Toujours sa main de rapace, ses longs doigts se rapprochant des miens.
- Eh bien, à demain.
Dans le regard marron, une nouvelle acuité. Puis, de sa main à la mienne, un papier. Tiens,
ici aussi, ils pratiquent les pourboires ?
Ce n’est que le soir que j’ai lu : « Lara ». Le frisson sur ma peau. Il sait. Comment ?
Pourquoi n’a-t-il pas directement grillé ma couverture ? Pourquoi a-t-il fait comme si de rien
n’était ? Lara, cela aura été plus rapide que je ne le pensais, de trouver ton meurtrier, de
pouvoir te venger. Mon plan pour cela est prévu de longue date. La nuit sera longue, avant
que le matin arrive.
Cinq heures. Sonnerie du réveil. Penser à Lara. Glisser le cachet de cyanure dans ma
chemise. Finir de m’habiller. Déjeuner. Mon cocktail du matin. Le trajet. Déjà six heures.
Préparer le petit-déjeuner. L’ascenseur. Le bureau.
Cy Marcel Herzog. Toujours ses mains de rapace, quand il saisit son gobelet. Son regard
perçant. Il sait. Je sais. Aucun de nous deux n’est dupe. Le silence de plomb pendant qu’il
boit. « Vous jouez au chat et à la souris », aurait dit Grandma.
- Attendez, j’ai quasiment fini. Restez un peu pour ramener le verre.
Soudain, la porte coulissante, dans le coin droit de la pièce. Une silhouette féminine,
humaine, apparaît. Sur moi, depuis ses mains, l’éclair blanc d’un laser anti-implant. La peau
de mon cou se réchauffe, atteint mon implant qui grésille une dernière fois, avant de se taire
pour toujours. C’est un humain qui t’a tué, Lara ? BrogCentaur s’est allié à Cy Herzog pour
t’éliminer? Je vais mourir, mais Cy Marcel Herzog aussi, et nous te rejoindrons tous les deux,
Lara. Dommage que je ne sache pas quelle est cette silhouette humaine, qui s’approche et me
parle. Me parle ? La voix de Lara, Lara vivante, et sa douceur coutumière.
- Tu m’as tant manqué, Solyane, je vais pouvoir te raconter maintenant !
Le regard de Lara vers Cy Marcel Herzog. Un regard comme elle n’en a jamais eu.
Complice, amoureux visiblement. Sa main douce sur la main de rapace. Une Lara inconnue,
une Lara nouvelle, ayant surmonté le barrage, les non-dits des lois antispatiométis. Comment
lui dire ? Le cyanure.
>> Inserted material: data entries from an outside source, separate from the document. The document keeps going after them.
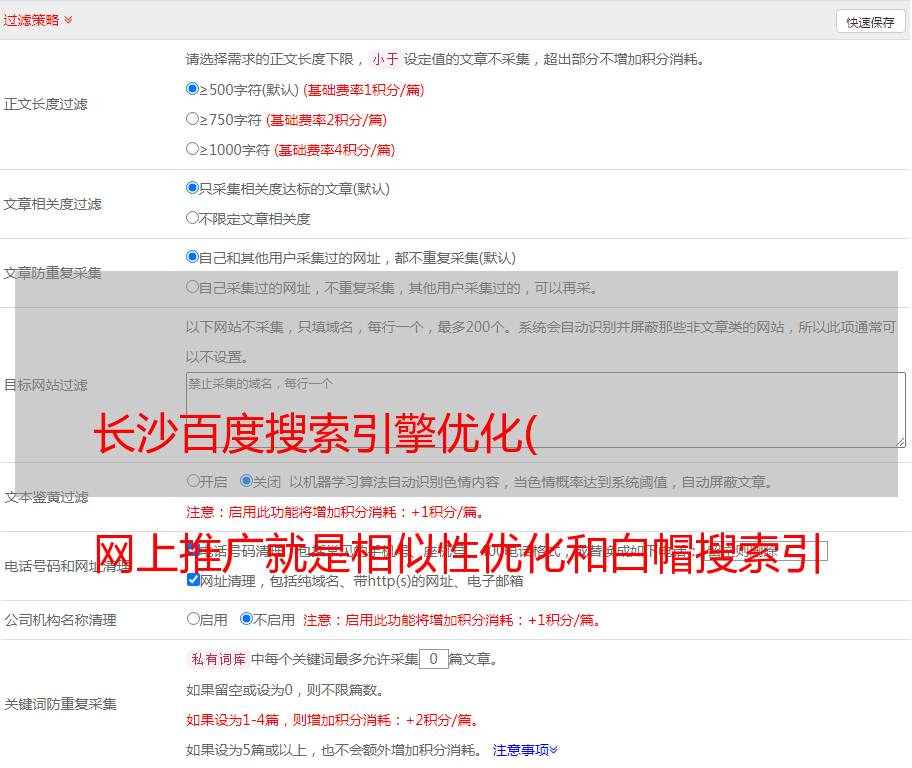912x768 pixels.
Task: Toggle the 电话号码清理 checkbox
Action: (x=193, y=550)
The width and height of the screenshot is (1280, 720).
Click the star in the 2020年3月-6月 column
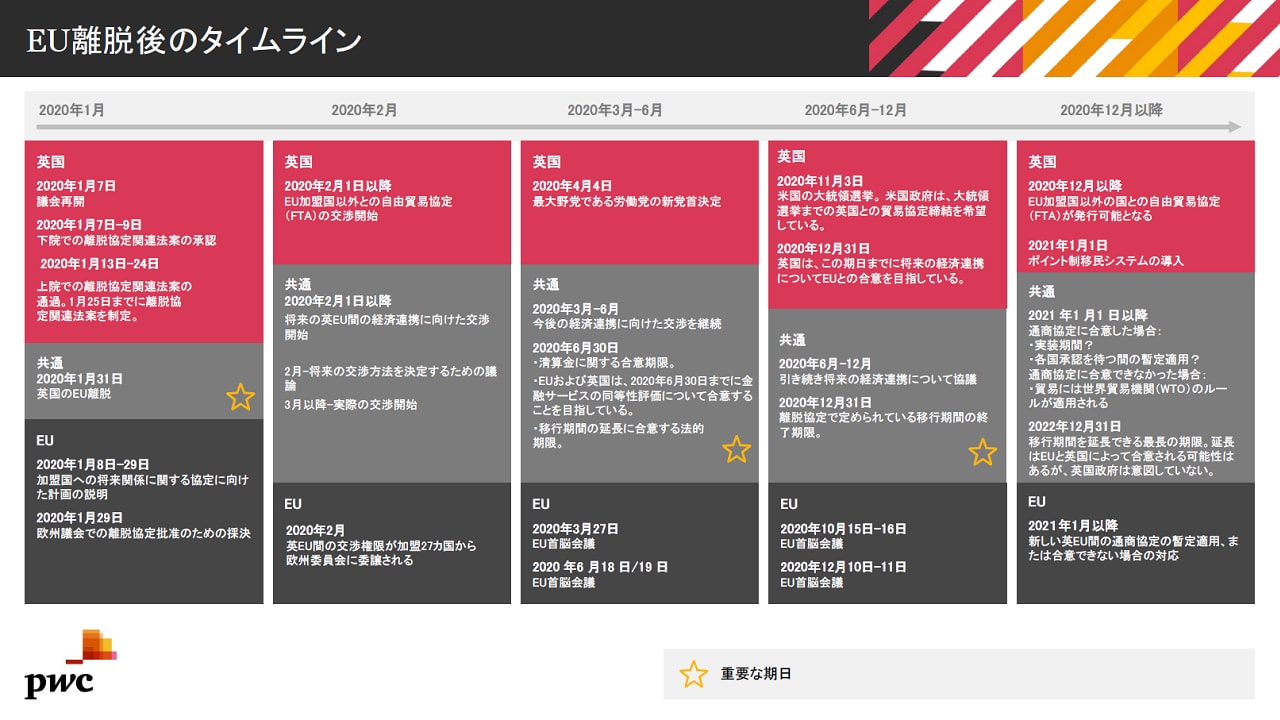(x=736, y=450)
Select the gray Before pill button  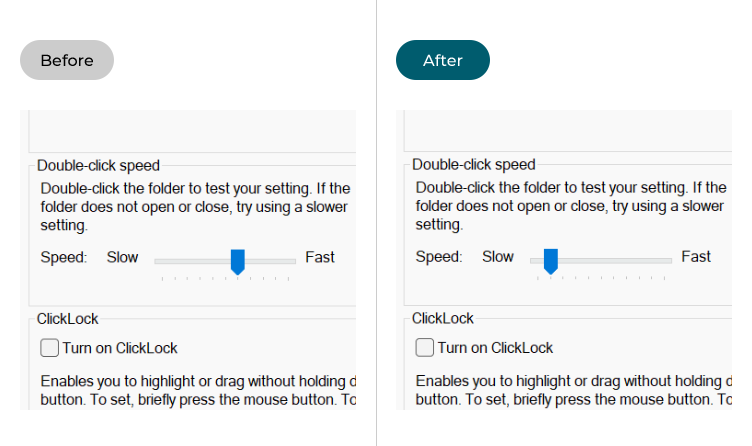click(67, 60)
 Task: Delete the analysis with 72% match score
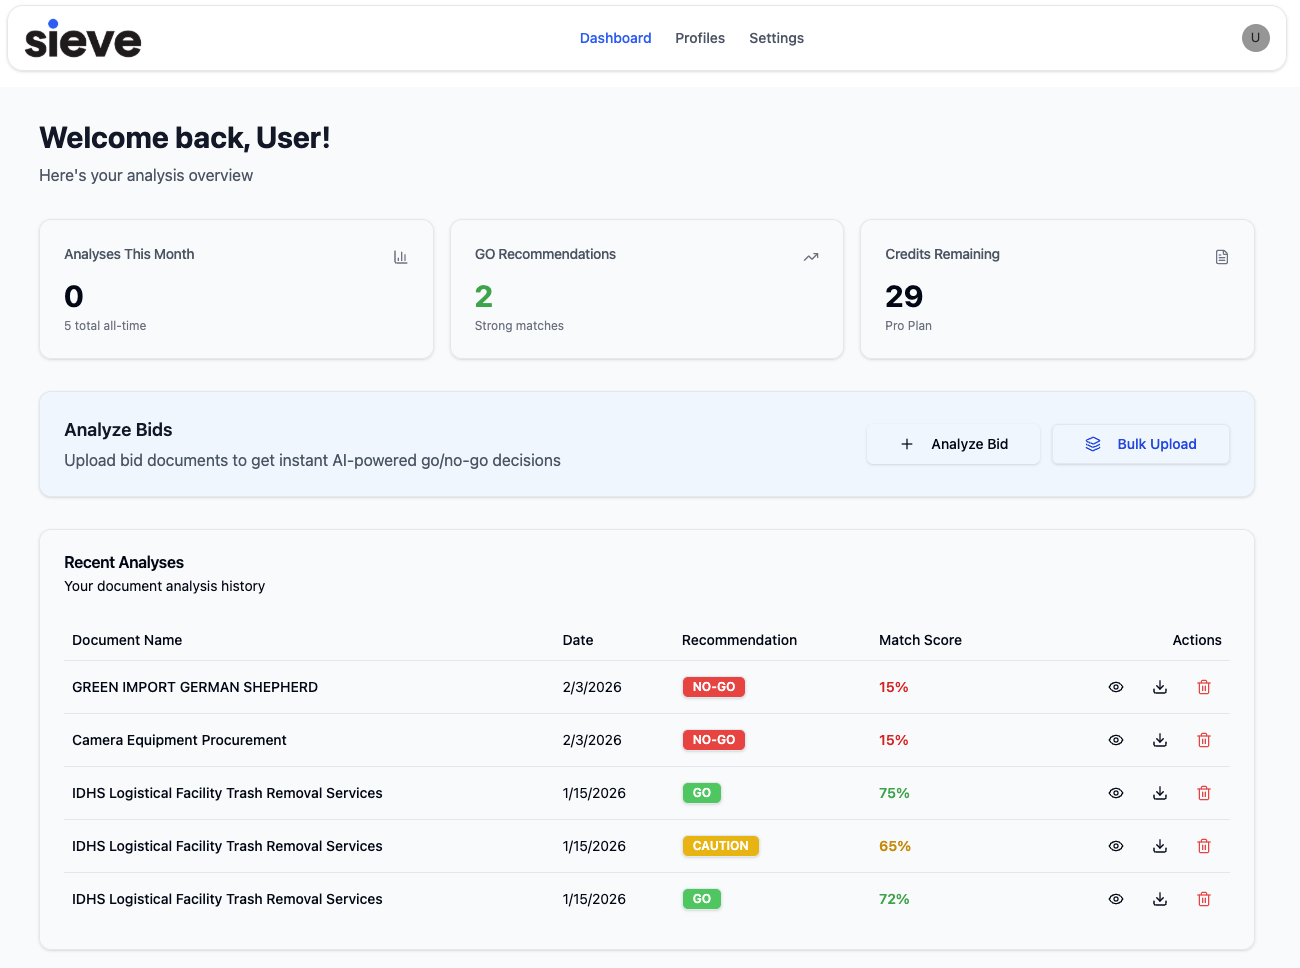coord(1204,899)
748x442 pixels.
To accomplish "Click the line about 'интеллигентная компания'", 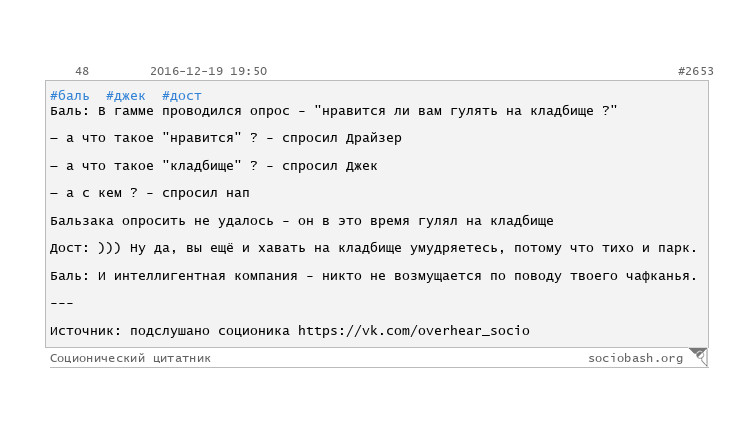I will [x=373, y=276].
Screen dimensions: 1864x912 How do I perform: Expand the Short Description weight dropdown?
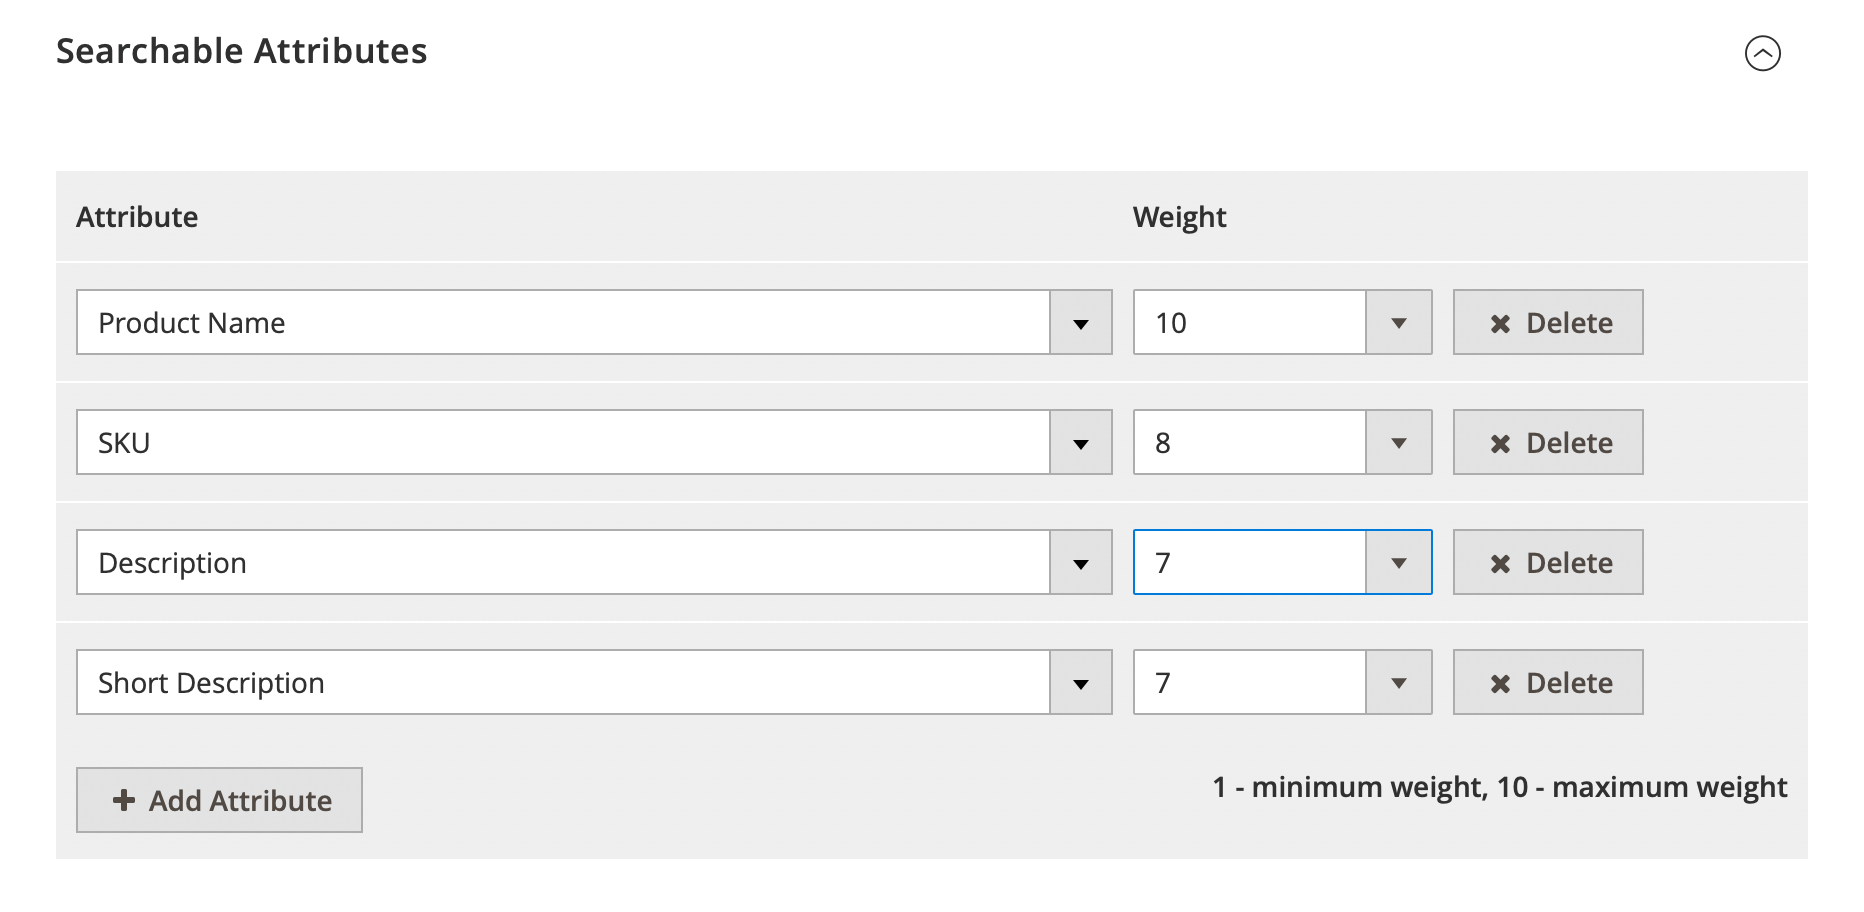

Le cocktail.
« Marcel s’étouffe déjà, il en a pour dix minutes environ, dis-lui au revoir » : ma voix
murmure les mots, face à ce spatiométis qui n’était pas un cousin, mais qui avait transformé
ma sœur. Ma voix s’élève plus haut, dure, hachée. Lara, je n’ai fait que te suivre dans tes
désirs, je pense à la Terre en permanence, à Granma ; je n’étais pas faite pour être là, je n’ai
pas cette force que tu as toujours eue, cette dureté que tu sembles avoir perdu, pourquoi ?,
comment ?, je ne te reconnais pas, je coasse, comme un corbeau de mauvaise augure :
« Lara, j’ai tué ton amour. »
Lara. Se détournant de moi comme au ralenti, se posant près du fauteuil blanc cassé. Son
regard blessé. Lara se relevant, sortant un pistolazer silencieux de sa poche. Je collecte les
images avant de mourir à mon tour. Maintenant, le doigt menu sur la gâchette.
Fermer les yeux. Je m’excuse, Lara. Si seulement j’avais su. Refaire le film à l’envers.
Grandma sur Terre, nous accueillant malgré le spatioracisme ambiant envers les spatiométis.
Lara et Marcel annonçant : « Nous nous marions la semaine prochaine ». Toutes ces scènes
qui n’auront pas lieu.
5
Au bout de deux minutes, toujours rien. Je sonde mon corps. Pas de douleur. Pas
d’écoulement suspect de liquide. Je rouvre les yeux. Sous mon regard, Marcel mort. Penchée
sur lui, Lara agonise. Je m’approche d’elle, elle est déjà ailleurs.
Pour moi, la détresse. Devant moi, un seul chemin désormais, celui de la solitude. Double
solitude, car jamais je ne saurai. Cy Marcel était-il un cousin, un inconnu ? Comment Lara, la
dure à cuire, en est-elle arrivée là, elle qui n’a jamais hésité à tuer durant ces cinq années ?
Que vais-je devenir, moi qui ne faisais que la suivre ? Privée de mon implant, une vie
clandestine m’attend. Je respire un bon coup, m’étonne d’y arriver. Je serais donc encore
vivante ? Penser aux vivants, au futur. Je pourrais être indépendante, loin de Lara. Je pense à
Granma, à ses spatiolettres, Granma au cœur fragile. Ma main, encore un peu tremblante,
pose le micro sur l’ordinateur de CY Marcel Herzog. Plus que cinq années, Granma, que
j’effectuerai pour toi. Après, je serai là pour te dorloter.